また、歌手が客席に向かって、女性は移り気で、チャンスがあれば百でも千でもロマンスを楽しむものですと歌うと、女性客のじっくり聴き入っている雰囲気が感じられました。1790年の初演以来、滑稽な設定に笑いながらも、多くの真面目な観客の内に秘めた浮気心をザワザワさせてきたんだろうと想像しました。改めて歌詞を見ながら音楽を聴くと、能天気な浮気モノではなく、シリアスな人間ドラマであることが分かります。このオペラの本質を初めて知った思いでした。いろんな気付きがある生演奏はやっぱりいいです。
オーケストラは、狭い舞台の前で小さな編成です。2年前に聴いた印象に近く、コンパクトできびきびとした音づくりです。
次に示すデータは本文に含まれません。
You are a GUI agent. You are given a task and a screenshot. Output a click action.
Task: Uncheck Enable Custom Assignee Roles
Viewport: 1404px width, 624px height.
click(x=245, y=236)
フルート、オーボエなどの木管が魅力的です。弦も良くて、艶やかな最高音が出ないのはアマチュアオケ共通ですが、申し分ありません。ティンパニも正確だったと思います。合奏が乱れたり、ホルンが不安定な個所もありましたが、全般を通しては天晴な出来だったと思います。
歌手は公募オーディションで選ばれた若手プロでした。普段、レヴァイン盤やベーム盤を愛聴していてそこでのトップ歌手しか聴いたことがないので、始めはどうしても陶酔感、躍動感に乏しいかなあ、また、6人の声質の違いがはっきりしないなあと聴いていたのですが、途中からは違和感もなくなり楽しめました。
コーラスはおそらく学生で、2年前に聴いた合唱団と同じなのか分からないのですが、その時と比べると随分よくて、まとまっていました。コッテリ装飾の主役6人と対比して、飾り気のない学生然とした雰囲気がよかったです。舞台が狭いこともあり、1階席から歌ったり、舞台に上がったり、2階席からと移動しているのも楽しめました。
予算の都合上、簡素な舞台でしたが、想像していたものよりずっとよく、全体を通じてシンプルですが簡略のない本当のオペラ上演でした。音楽監督・指揮・演出の石井明氏の総合的な手腕に感服です。
観に行ってよかった。こんなに楽しめるとは想像以上でした。本公演は全4回あり、このあと12/22、1/4、1/5に開催されるようです。